PROBLEM DETAILS: Write out, word for word, the passage of the Rappelz login thread that lies between "## triptoy2002 (Jan" and "(Jul 16, 2008)", inclusive.

# Rappelz - Can't log on



## blobby_427 (Aug 22, 2007)

Hi there, i play the Rappelz Epic IV client. I made an account on the Gpotato site which will also become your Rappelz login details. I played Rappelz and i went onto the Salamander server, i only played this on one night which was Tuesday night(before 9pm AU Time). There is maintenance after 9PM (USA time) so i logged off anyway just in case. Then i came to it tonight and found that it would not log me on. My login details are working for the Gpotato/Rappelz site so in theory it should work. This is exactly what happened:

I click on launcher.exe and the launcher screen comes up, it then downloaded an update (presumably from the maintenance) and all seemed fine. Then i click on the "Game Start" icon and go to the logon screen after the two little cinematics. Then as usual i typed in my login details and nothing happened. I double checked everything, my password and my username, and nothing worked. So i made sure that my firewall allowed all programs/ports and it still did not work. So then i went back to basics by just restarting my computer completely, still no response from the logon screen so i checked the forums/services etc and millions of people reported with this problem but no one from Rappelz is responding to them (or me to that matter). So basically i cant get any further than the logon screen even though my login details are correct. I can only think it may have something to do with the update received but no Rappelz member has stated that so i believe that there is more to it than just that, because people have been playing this game for years and not had many problems. If you need my system specs here they are:

Intel(R) Celeron(R) M CPU
420 @ 1.60GHz
1.60GHz, 1.24GB of RAM

If you can do anything about this it would be greatly appreciated and i fully understand that it has more to do with the Rappelz staff.


----------



## pharoah (Aug 28, 2006)

if there is that many people with the same problem.id say it is something to do with that update,and the no response from the official people.that kinda confirms it.it may just be a waiting game untill the next update.however there are things you can try.first of all try reinstalling the game.


----------



## triptoy2002 (Jan 18, 2008)

im having the same problem, i just get a very quiet noise when i click login, but i cant get in. i have 2 gpot accounts, and cant get in on either.  i also read a thread where sombody had this problem weeks ago, and they were given the run around by the rappelz staff until, finally they responded saying he would need to start a new account. he said he reinstalled and everything. bummer. i dont want to start over:sigh:


----------



## Yazonite (Jul 16, 2008)

I have similar problem, although after typing in my login and password, game crashes with a little window including this text message: " Cannot connect to the patch server". Anyone has any idea what that is about?
Looking forward to quick reply.


----------

SUPPLIED INFORMATION:
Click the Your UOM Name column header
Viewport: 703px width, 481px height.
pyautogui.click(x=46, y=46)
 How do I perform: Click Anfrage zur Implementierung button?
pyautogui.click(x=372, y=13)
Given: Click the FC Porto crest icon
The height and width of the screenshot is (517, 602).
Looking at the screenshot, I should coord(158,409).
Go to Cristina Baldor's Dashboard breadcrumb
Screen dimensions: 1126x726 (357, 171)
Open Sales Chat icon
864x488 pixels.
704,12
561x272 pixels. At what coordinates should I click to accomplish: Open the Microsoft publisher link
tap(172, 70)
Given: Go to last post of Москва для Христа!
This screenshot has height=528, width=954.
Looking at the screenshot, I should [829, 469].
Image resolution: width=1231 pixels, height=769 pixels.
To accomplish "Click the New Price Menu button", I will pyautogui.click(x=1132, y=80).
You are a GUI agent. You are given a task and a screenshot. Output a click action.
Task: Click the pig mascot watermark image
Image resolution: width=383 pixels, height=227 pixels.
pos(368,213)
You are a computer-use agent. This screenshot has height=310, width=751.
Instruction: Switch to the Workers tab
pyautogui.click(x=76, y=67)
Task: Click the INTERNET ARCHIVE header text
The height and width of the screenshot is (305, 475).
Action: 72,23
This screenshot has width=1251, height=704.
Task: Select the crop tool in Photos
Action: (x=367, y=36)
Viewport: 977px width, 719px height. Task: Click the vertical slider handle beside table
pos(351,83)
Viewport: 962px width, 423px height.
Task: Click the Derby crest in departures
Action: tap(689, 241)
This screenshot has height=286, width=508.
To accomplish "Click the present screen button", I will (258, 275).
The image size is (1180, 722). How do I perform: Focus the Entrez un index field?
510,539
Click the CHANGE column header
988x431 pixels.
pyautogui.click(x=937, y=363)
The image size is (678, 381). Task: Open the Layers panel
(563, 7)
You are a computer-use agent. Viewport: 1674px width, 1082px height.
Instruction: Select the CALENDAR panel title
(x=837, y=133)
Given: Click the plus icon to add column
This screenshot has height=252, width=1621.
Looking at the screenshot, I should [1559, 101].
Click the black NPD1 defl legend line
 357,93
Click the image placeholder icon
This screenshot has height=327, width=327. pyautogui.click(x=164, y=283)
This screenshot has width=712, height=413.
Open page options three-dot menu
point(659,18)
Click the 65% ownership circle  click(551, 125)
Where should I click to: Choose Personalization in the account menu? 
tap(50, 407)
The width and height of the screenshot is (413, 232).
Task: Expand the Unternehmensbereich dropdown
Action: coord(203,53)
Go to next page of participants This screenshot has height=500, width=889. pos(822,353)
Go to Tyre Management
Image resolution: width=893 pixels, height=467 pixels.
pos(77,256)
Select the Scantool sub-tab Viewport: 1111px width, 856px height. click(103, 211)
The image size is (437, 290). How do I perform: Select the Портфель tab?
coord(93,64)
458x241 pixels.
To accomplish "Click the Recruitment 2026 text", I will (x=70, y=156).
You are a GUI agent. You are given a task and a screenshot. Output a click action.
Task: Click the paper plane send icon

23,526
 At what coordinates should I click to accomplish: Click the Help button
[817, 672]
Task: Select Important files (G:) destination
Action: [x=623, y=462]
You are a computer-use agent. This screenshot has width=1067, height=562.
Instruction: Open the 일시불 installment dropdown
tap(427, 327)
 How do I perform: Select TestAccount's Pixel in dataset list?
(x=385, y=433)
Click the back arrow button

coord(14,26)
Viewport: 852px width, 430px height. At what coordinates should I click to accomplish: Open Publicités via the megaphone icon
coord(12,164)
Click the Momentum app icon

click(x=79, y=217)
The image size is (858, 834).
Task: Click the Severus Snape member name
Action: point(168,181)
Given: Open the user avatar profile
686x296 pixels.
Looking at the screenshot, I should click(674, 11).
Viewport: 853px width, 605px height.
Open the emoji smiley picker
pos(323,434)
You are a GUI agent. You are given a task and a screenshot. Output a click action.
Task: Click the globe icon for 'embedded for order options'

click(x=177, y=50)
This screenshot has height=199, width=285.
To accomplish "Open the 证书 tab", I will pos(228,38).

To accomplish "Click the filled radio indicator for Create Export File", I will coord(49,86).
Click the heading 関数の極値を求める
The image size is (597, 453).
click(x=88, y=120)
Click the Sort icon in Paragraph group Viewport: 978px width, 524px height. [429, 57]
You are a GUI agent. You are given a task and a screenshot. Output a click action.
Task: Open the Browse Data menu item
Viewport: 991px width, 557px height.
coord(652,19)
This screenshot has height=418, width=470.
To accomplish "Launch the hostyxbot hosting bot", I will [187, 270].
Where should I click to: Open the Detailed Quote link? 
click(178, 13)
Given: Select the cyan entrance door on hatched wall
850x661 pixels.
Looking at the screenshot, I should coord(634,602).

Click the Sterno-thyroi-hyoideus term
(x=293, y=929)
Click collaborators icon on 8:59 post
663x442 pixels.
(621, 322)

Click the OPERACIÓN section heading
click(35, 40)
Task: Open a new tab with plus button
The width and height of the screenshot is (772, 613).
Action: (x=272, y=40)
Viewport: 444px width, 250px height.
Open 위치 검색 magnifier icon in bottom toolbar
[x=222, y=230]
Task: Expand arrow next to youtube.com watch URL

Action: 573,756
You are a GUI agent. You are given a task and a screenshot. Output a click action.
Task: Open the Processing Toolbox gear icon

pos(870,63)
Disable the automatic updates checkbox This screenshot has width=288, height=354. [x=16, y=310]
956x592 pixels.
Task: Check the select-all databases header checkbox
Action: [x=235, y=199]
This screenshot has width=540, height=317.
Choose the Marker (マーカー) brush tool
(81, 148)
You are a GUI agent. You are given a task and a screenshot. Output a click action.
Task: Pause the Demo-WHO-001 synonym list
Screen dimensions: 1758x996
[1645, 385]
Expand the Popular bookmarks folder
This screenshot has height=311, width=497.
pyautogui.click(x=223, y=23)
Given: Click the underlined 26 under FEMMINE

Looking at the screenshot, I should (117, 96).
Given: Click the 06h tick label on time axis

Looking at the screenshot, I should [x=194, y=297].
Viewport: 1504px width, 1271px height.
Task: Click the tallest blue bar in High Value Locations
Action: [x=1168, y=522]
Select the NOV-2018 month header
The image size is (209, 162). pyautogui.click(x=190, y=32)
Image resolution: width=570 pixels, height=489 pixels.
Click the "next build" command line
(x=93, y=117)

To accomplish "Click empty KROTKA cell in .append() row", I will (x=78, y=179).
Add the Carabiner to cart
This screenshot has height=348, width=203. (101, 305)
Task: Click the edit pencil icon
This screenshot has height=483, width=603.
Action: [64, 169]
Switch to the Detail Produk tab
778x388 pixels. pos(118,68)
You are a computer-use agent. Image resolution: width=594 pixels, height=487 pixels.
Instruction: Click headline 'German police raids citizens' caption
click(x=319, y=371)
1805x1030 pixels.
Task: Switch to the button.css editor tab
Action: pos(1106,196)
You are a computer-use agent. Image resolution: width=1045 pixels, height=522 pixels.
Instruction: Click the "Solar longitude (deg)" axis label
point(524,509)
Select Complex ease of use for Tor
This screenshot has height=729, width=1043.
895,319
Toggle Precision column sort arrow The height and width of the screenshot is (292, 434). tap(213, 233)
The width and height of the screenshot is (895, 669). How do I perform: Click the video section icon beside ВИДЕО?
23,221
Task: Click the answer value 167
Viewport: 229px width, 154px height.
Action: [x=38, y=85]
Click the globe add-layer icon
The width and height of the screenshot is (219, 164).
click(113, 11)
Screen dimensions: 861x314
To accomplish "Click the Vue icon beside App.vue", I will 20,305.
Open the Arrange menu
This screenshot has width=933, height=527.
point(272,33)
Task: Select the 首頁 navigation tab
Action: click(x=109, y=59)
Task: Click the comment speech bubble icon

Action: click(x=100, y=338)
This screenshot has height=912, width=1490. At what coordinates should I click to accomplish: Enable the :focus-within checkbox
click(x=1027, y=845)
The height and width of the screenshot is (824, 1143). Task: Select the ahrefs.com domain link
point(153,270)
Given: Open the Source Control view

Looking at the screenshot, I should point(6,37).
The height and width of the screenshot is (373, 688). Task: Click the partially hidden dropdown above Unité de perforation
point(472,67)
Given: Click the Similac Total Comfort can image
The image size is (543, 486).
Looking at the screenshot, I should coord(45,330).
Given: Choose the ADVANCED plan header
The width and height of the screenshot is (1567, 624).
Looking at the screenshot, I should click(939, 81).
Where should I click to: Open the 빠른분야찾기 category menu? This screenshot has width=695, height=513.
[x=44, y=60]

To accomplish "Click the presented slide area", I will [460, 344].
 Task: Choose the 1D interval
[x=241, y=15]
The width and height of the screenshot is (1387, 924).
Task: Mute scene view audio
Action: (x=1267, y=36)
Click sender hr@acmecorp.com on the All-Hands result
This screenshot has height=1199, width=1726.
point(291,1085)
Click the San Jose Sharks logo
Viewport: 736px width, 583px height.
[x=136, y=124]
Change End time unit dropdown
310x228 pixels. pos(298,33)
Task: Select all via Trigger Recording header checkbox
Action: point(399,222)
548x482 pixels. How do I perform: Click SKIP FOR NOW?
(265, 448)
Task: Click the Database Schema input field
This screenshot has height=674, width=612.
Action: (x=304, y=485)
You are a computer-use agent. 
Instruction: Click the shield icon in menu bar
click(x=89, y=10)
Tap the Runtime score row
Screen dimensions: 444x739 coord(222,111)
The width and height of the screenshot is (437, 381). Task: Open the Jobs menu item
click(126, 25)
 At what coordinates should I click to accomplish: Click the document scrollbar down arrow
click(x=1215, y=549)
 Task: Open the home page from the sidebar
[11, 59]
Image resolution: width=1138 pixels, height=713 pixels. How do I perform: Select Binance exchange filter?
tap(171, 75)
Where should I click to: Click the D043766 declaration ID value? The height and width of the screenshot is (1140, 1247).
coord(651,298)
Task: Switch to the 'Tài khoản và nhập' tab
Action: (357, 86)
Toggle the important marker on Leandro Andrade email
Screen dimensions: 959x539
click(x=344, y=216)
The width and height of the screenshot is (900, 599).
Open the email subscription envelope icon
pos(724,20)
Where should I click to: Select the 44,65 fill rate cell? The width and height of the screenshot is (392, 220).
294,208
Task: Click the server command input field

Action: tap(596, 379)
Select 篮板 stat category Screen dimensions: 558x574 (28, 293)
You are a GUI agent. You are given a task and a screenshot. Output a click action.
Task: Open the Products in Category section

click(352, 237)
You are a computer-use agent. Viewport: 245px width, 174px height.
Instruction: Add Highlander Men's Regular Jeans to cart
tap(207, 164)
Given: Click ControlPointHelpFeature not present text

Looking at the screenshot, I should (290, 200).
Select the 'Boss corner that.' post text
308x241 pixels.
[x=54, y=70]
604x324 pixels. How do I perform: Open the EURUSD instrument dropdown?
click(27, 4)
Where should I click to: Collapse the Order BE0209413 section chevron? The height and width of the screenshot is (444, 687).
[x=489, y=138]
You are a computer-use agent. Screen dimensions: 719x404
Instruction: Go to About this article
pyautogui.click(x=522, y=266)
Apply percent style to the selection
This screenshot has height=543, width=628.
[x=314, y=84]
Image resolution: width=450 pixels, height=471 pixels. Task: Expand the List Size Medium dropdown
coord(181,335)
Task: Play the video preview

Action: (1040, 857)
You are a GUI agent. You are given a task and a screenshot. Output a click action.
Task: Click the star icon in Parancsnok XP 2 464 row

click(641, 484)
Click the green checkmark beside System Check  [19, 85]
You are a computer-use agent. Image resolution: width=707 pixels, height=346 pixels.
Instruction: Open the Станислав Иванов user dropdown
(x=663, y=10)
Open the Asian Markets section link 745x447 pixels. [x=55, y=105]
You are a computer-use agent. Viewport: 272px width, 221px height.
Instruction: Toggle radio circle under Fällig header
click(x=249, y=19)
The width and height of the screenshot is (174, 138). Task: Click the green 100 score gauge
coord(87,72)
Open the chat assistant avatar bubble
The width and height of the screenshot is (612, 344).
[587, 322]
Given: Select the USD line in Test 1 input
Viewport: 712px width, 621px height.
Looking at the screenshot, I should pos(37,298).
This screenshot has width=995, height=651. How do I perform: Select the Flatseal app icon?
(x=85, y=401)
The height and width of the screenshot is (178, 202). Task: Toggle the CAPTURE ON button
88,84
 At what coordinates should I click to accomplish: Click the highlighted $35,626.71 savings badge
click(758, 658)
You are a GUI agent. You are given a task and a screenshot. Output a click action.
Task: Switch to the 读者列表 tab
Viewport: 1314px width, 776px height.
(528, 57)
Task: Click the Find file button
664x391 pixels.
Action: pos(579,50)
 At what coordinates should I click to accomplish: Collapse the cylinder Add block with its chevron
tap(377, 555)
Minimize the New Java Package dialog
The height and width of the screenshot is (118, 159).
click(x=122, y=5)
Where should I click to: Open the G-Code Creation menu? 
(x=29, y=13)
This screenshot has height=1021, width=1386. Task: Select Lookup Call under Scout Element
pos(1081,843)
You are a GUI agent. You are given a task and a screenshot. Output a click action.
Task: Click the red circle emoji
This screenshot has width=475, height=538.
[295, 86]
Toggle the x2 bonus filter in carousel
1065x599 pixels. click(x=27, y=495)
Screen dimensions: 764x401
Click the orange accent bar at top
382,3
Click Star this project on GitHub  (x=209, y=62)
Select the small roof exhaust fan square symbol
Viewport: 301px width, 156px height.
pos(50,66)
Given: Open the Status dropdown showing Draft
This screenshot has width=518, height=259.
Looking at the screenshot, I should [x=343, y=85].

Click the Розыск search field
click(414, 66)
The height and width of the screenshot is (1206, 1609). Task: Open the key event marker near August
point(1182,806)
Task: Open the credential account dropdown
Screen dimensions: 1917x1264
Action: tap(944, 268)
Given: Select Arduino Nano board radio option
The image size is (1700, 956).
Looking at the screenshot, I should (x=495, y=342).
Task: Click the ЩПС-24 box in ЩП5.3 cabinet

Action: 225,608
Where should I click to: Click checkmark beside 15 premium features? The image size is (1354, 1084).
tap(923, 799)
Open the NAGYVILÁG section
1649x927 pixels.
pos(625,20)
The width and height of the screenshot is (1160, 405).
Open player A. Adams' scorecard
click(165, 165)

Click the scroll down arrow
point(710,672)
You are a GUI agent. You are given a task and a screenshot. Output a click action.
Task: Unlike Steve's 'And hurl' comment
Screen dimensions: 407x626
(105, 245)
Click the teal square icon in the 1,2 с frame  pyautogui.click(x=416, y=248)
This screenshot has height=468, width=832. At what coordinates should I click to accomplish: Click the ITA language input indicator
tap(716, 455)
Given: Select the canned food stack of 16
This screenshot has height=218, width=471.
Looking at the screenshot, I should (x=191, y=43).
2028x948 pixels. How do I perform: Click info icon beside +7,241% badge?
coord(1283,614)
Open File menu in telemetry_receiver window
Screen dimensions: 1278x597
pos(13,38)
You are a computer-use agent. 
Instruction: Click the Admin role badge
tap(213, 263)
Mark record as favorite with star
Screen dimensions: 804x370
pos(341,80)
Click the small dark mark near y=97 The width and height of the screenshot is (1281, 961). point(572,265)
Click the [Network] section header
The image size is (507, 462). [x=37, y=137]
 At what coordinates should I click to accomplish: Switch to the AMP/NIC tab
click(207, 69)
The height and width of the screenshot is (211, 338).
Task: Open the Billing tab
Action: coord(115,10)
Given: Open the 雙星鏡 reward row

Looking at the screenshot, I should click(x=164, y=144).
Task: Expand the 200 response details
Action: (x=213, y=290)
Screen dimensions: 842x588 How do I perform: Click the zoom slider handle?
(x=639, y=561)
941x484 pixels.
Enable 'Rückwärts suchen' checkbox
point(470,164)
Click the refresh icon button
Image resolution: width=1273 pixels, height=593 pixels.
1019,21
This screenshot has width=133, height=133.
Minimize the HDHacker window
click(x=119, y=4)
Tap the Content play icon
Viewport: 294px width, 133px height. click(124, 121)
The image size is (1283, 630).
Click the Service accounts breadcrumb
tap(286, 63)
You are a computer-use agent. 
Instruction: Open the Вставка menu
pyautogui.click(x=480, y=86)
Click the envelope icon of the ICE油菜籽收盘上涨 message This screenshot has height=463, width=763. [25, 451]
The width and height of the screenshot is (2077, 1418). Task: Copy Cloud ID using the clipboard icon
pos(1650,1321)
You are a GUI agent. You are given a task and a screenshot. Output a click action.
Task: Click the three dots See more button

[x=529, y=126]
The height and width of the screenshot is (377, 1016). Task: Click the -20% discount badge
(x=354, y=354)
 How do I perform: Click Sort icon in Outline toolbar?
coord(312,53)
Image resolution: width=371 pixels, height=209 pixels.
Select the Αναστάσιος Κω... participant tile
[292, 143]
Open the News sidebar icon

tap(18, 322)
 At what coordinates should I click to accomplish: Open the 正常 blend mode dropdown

TASK SOLUTION:
## triptoy2002 (Jan 18, 2008)

im having the same problem, i just get a very quiet noise when i click login, but i cant get in. i have 2 gpot accounts, and cant get in on either.  i also read a thread where sombody had this problem weeks ago, and they were given the run around by the rappelz staff until, finally they responded saying he would need to start a new account. he said he reinstalled and everything. bummer. i dont want to start over:sigh:


----------



## Yazonite (Jul 16, 2008)